Là où le black-out est loin d’être une nouveauté, c’est à Tripoli (Liban-Nord), ville la plus pauvre du pays. « Les circonstances à Tripoli sont encore plus compliquées car la ville a longtemps été délaissée par les investisseurs malgré son potentiel », explique Toufic Dabboussi, président de la Chambre de commerce de Tripoli et du Liban-Nord. Avant ce nouveau développement dans la crise, « une large majorité des entreprises de la ville et de ses environs avaient déjà soit fait faillite, soit fermé temporairement dans l’attente de voir comment la situation allait évoluer », détaille-t-il. « Les derniers développements concernant le prix et la disponibilité du carburant ont forcé beaucoup de boulangeries, de snacks et de restaurants à fermer ou à limiter leur activité au maximum en calquant leurs horaires d’ouverture sur ceux de leur approvisionnement en électricité. D’autres se limitent aux commandes des clients réguliers – dont les hôpitaux – qu’ils ont à servir », ajoute-t-il. En plus des entreprises commerciales, les administrations étatiques sont aussi touchées par la pénurie de mazout et le manque, voire tout bonnement l’absence, d’électricité, « bloquant en aval toutes les procédures qui passent par elles », poursuit le président.

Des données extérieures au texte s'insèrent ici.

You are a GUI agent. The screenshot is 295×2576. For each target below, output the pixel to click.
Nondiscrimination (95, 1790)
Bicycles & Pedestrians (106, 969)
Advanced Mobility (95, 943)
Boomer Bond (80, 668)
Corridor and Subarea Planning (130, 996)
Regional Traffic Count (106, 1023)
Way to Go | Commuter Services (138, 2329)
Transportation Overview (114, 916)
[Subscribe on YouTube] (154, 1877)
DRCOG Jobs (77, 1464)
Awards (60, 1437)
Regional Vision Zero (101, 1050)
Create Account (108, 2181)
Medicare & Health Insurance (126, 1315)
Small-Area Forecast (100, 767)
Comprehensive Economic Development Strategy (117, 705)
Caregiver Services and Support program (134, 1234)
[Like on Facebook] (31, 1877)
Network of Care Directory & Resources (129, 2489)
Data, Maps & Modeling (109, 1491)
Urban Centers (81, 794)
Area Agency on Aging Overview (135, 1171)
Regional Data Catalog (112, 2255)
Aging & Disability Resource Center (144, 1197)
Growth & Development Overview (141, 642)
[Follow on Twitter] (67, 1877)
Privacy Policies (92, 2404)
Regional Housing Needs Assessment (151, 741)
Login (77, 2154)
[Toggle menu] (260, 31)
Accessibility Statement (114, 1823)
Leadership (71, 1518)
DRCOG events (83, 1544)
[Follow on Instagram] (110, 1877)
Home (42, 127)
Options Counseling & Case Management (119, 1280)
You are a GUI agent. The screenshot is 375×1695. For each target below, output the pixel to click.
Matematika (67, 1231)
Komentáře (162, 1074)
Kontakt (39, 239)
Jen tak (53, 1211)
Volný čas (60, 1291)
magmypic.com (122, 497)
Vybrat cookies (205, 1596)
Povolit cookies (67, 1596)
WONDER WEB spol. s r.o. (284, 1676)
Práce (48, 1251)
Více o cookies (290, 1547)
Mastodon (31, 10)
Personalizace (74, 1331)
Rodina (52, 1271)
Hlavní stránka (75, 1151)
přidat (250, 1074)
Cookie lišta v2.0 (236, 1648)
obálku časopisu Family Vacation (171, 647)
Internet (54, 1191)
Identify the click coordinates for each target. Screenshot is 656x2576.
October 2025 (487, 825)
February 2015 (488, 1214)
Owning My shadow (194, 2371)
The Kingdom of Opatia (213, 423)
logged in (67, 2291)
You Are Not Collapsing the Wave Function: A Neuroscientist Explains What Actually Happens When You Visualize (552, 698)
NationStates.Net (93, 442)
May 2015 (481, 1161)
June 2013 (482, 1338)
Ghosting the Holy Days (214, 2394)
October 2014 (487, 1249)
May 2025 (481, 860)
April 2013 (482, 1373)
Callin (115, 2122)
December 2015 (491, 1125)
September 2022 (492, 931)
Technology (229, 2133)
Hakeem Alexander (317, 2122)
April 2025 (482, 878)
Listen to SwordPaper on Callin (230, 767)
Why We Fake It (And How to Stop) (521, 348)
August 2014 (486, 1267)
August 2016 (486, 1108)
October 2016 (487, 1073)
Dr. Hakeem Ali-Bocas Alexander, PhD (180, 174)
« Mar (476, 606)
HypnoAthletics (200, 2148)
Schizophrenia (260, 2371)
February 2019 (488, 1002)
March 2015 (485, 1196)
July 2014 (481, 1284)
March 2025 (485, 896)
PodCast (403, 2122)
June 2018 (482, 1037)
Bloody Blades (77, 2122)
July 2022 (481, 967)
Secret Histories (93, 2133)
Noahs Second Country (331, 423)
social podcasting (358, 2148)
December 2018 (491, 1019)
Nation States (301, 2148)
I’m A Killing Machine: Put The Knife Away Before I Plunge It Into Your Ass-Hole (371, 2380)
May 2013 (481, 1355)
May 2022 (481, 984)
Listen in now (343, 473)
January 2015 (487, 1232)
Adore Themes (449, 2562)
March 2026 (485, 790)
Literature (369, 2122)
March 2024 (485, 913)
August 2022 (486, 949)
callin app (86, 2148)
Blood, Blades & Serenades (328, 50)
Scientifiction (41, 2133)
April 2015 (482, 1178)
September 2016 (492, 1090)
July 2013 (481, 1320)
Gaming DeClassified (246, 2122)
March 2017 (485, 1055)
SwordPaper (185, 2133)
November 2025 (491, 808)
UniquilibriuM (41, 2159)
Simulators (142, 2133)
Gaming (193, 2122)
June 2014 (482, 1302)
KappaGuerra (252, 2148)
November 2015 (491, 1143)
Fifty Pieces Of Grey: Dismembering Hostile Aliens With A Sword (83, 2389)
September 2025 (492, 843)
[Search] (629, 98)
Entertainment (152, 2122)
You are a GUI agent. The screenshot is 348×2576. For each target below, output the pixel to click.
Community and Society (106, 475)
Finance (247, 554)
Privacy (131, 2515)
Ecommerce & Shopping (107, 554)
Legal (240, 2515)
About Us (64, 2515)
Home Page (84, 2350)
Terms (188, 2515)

Demain, le ministère de l’Énergie publiera les nouveaux prix des carburants, y compris ceux du mazout servant à faire tourner les groupes électrogènes. Si la BDL et ce ministère sont parvenus samedi à un accord selon lequel les sociétés importatrices doivent vendre leurs stocks de carburant déjà importé au taux subventionné de 3 900 livres le dollar, ce qui devrait permettre aux stations de reprendre la vente, cette solution n’est que temporaire. Une levée totale, ou presque, des subventions sur le carburant risque d’en faire exploser les prix de plus de 300 %, si l’on considère le taux quotidien de la plateforme officielle d’échange Sayrafa à 17 500 livres pour un dollar vendredi. Taux dont le gouverneur de la BDL, Riad Salamé, a indiqué qu’il serait utilisé pour vendre des dollars aux importateurs de carburant.
« Quoi qu’il en soit, compte tenu de la dévaluation brutale de la livre libanaise et de la baisse d’activité liée à la crise, beaucoup de sociétés préfèrent fermer plutôt que d’ouvrir pour perdre de l’argent », souligne Toufic Daboussi. Et ce si seulement elles en ont même encore la possibilité.
Après un week-end dantesque, une nouvelle semaine s’est ouverte que commerçants et entrepreneurs n’ont d’autre choix que d’aborder au jour le jour, dans l’attente désespérée d’apercevoir ne serait-ce qu’une lueur au bout de ce tunnel vers l’enfer qu’est devenu le Liban.